Muchos son los logros de la obra de Iaies. Uno de ellos, es haber reinterpretado con voz propia la tradición musical argentina, de piezas tanguísticas y folclóricas a obras de Charly García, Luis Alberto Spinetta, Ricardo Mollo y muchos otros. La apropiación de clásicos –algo común en los últimos años– tuvo en él a uno de los pioneros, en un gesto que combina desparpajo e identidad. «He hecho mucho, sí, además obviamente de temas de mis héroes jazzísticos y composiciones propias. Trato de no perder jamás la rigurosidad. No escribo un arreglo, ni grabo una música, si no estoy completamente convencido. Es cierto que si editás un disco cada tanto tenés más posibilidades de defenderlo. Pero eso funciona más con el rock o con las súper estrellas de jazz. Y también es cierto que ahora existen demasiados estímulos, más allá del género. Pienso en el primer disco de Almendra: creo que si sale un disco nuevo de una banda de barrio desconocida, como en su momento fue Almendra, pasa inadvertida».
–Escuchando tus discos, y también leyendo los títulos de los temas, se puede advertir una narrativa y, en algunos casos, una poética.
–Yo creo que eso proviene del rock. Mientras muchos de los músicos de jazz de mi generación iban a estudiar a Berklee, yo estaba en un teatro escuchando la presentacion de Brumas de Aquelarre. Crecí en un contexto rockero. Y hay cosas que quedan: las letras de las canciones, toda esa poética tan cercana, queda en la sangre. Necesariamente el pensamiento musical posterior está influido por esas marcas.
Alta fidelidad
Hace unos meses tuvo un intercambio en las redes sociales con Lito Vitale. El tema fue la ausencia del jazz en muchas de las programaciones oficiales. Fue un debate con altura, honesto, que tuvo amplia repercusión en el mundo de la música. La presencia del tango, el folclore y el rock es muy superior a la del jazz en cada una de las movidas culturales, desde siempre.
–¿Por qué perdura esa sensación de que el jazz no nos pertenece?

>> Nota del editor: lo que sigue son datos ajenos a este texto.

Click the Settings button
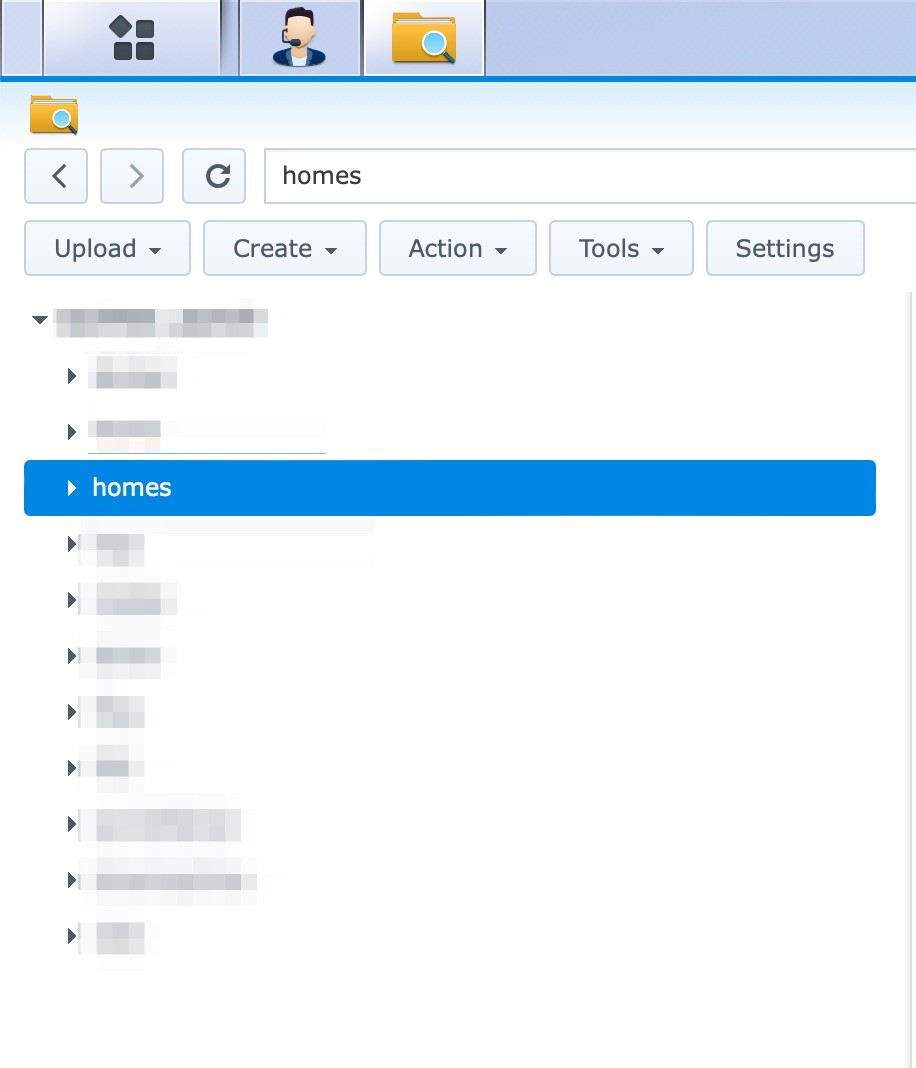The height and width of the screenshot is (1068, 916). 784,248
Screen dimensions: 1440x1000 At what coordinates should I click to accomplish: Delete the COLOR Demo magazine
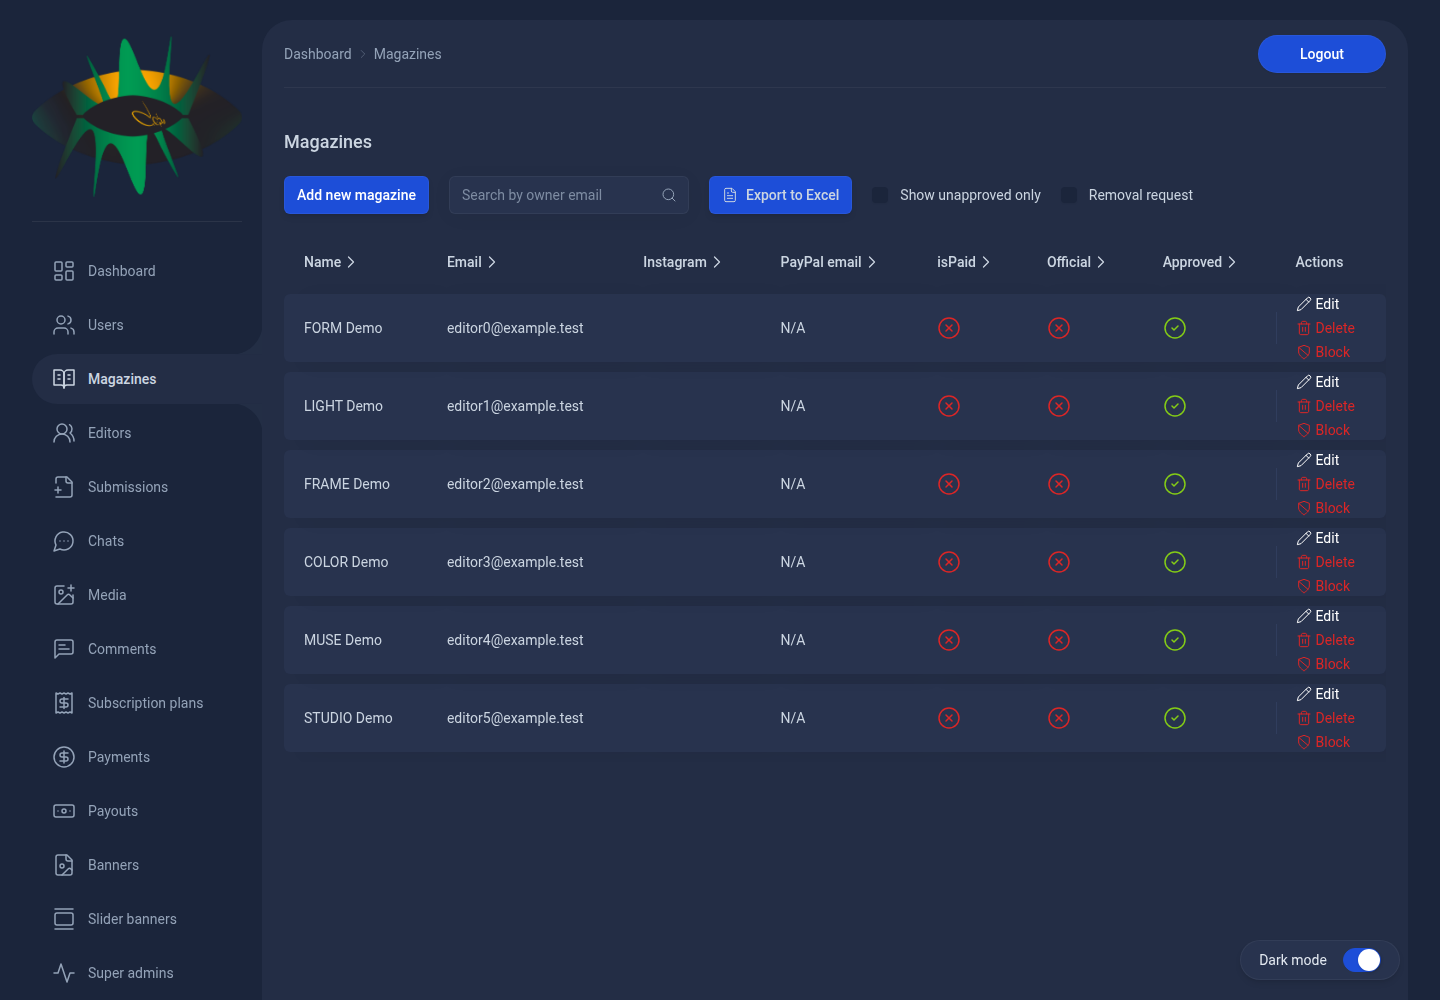pyautogui.click(x=1326, y=562)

–Está considerado un género menor, como si no fuera música argentina. Es muy injusto, porque ya hay varias generaciones haciendo jazz con mucha seriedad. Pero asimismo, hay que decir que cuando ocurrió ese intercambio por las redes sociales con Lito ningún jazzero salió a bancar. Cada músico de jazz parece metido en su mundito: esa escasa participación es parte del problema.
–¿Extrañás las tardecitas de Minton’s?
–Muchísimo. ¡Cómo no extrañar tener tiempo! El tiempo es un aliado para pensar. Extraño estar una tarde entera en Minton’s con Guille, escuchando discos. Era como estar metido en la película Alta fidelidad. Con el diario del lunes, te digo que si pudiera volver el tiempo atrás me dedicaría más a mí mismo, a la música, y relegaría la función pública. Estaría más relajado. Siempre en mi vida la responsabilidad estuvo antes que el placer. ¡Otro tema de terapia! Me olvidé de vivir, como canta Julio Iglesias.
–El tema es la responsabilidad.
–Exacto. Nunca una canita al aire. Esa responsabilidad viene de mi viejo. Él era fierrero, tenía un taller de frenos en Juan B. Justo y Madero. Cuando el taller no dio más, para poder mantener a la familia se metió en la gastronomía. Tuvo varias rotiserías, pero no le gustaba. Haber cambiado los fierros por el pollo al spiedo no lo hacía feliz.
–¿Cómo te sentís ahora?
–Bien, estoy en el cambio. Armé un estudio acá en casa. Me pude comprar un Yamaha, que es el mismo que tiene La Usina, y eso me hace feliz. En algún momento el Festival de Jazz dejó de interesarme. Lo construí yo, lo defendí a capa y espada, y por ahora sigo. Tendría que haber dado un paso al costado, pero siempre pensé que si me iba dejaba de hacerse. Ahí está, con el presupuesto que tiene no se puede organizar por ahora. Con La Usina del Arte ocurre algo similar. Toda la guita se fue para el lado de la salud, y está bien. Pero a mí no me llena. Yo necesito inventar proyectos. Me muero si no me invento zanahorias. Tengo que estar constantemente creando.